◆ What the exercise asks ◆
A picture-free, exact transcript of the entries below is required.

───── Excerpted data ─────

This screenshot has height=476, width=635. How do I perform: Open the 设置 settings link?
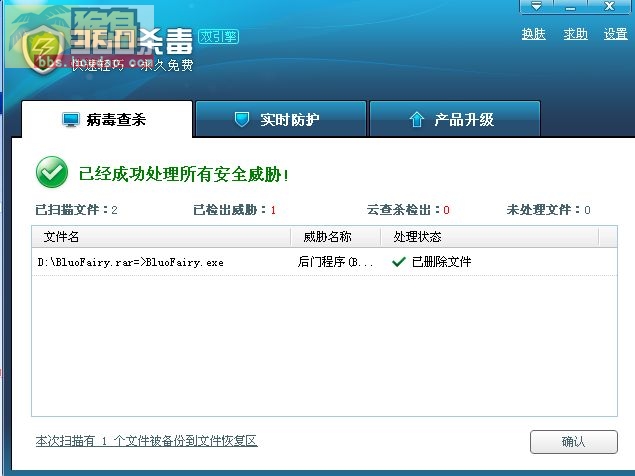coord(616,34)
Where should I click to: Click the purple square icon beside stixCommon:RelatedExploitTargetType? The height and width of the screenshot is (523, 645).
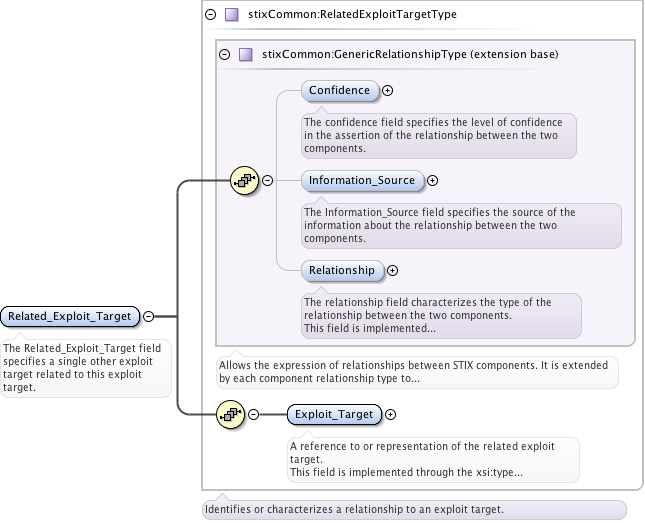232,15
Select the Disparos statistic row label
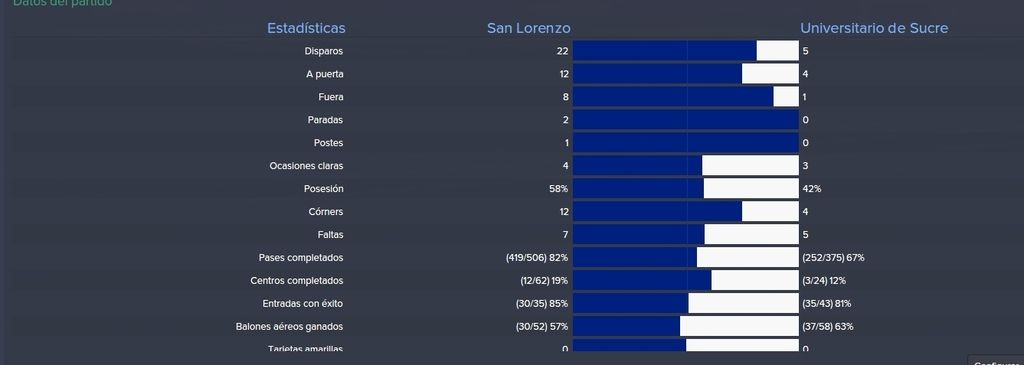 (x=323, y=51)
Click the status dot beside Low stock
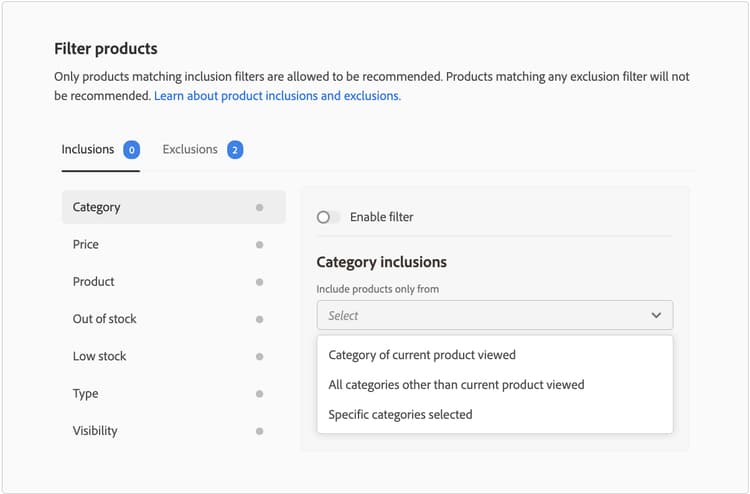This screenshot has width=750, height=494. point(259,356)
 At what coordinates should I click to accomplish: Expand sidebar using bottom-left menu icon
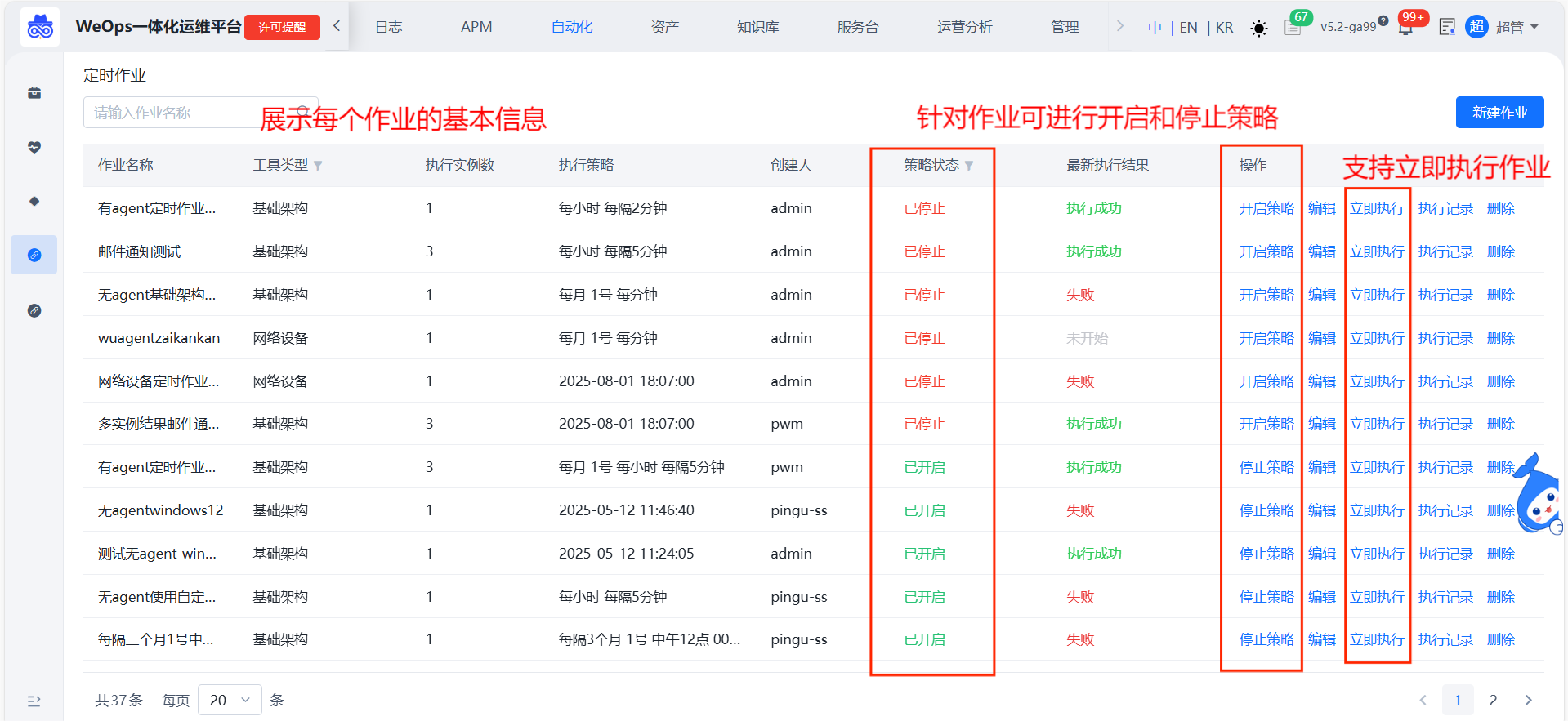coord(34,701)
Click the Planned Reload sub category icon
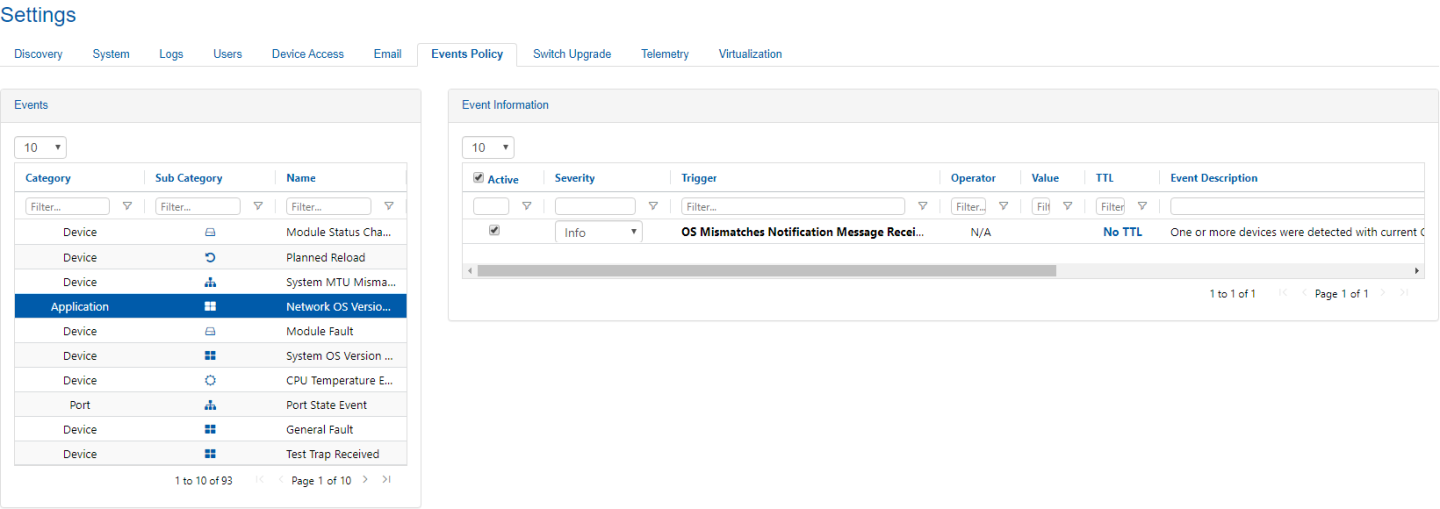 [210, 257]
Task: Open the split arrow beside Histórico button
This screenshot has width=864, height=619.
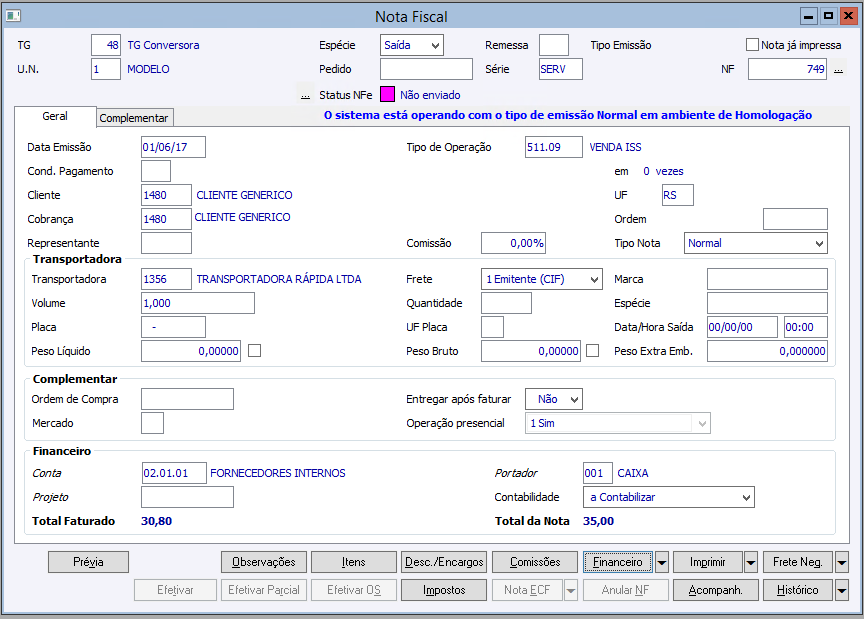Action: point(842,590)
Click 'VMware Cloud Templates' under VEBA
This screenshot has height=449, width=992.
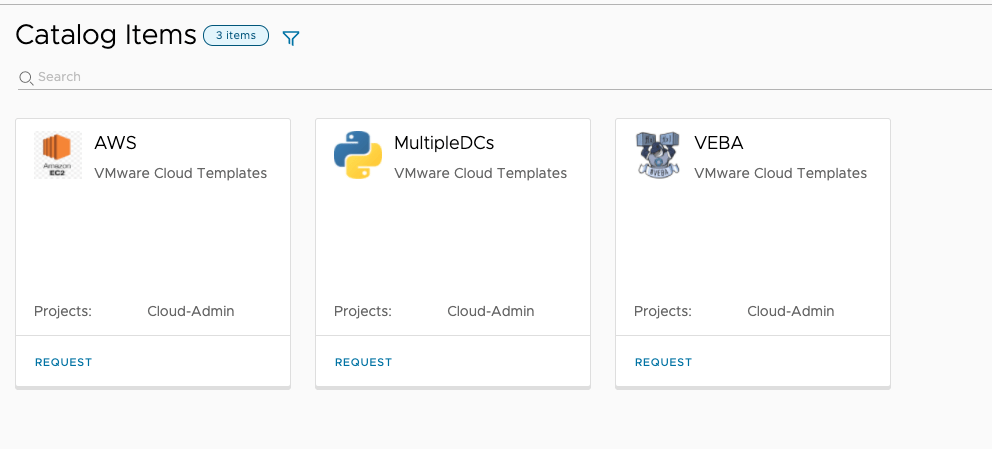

─────

◆ Response box ◆
This screenshot has height=476, width=635. How do I perform: Open the 设置 settings link?
coord(616,34)
Where should I click to: Click the purple square icon beside stixCommon:RelatedExploitTargetType? The height and width of the screenshot is (523, 645).
232,15
Select the Disparos statistic row label
 (x=323, y=51)
Click the status dot beside Low stock
This screenshot has width=750, height=494. point(259,356)
 At what coordinates should I click to accomplish: Expand sidebar using bottom-left menu icon
coord(34,701)
Click the Planned Reload sub category icon
 [210, 257]
Task: Open the split arrow beside Histórico button
This screenshot has width=864, height=619.
Action: point(842,590)
Click 'VMware Cloud Templates' under VEBA
This screenshot has height=449, width=992.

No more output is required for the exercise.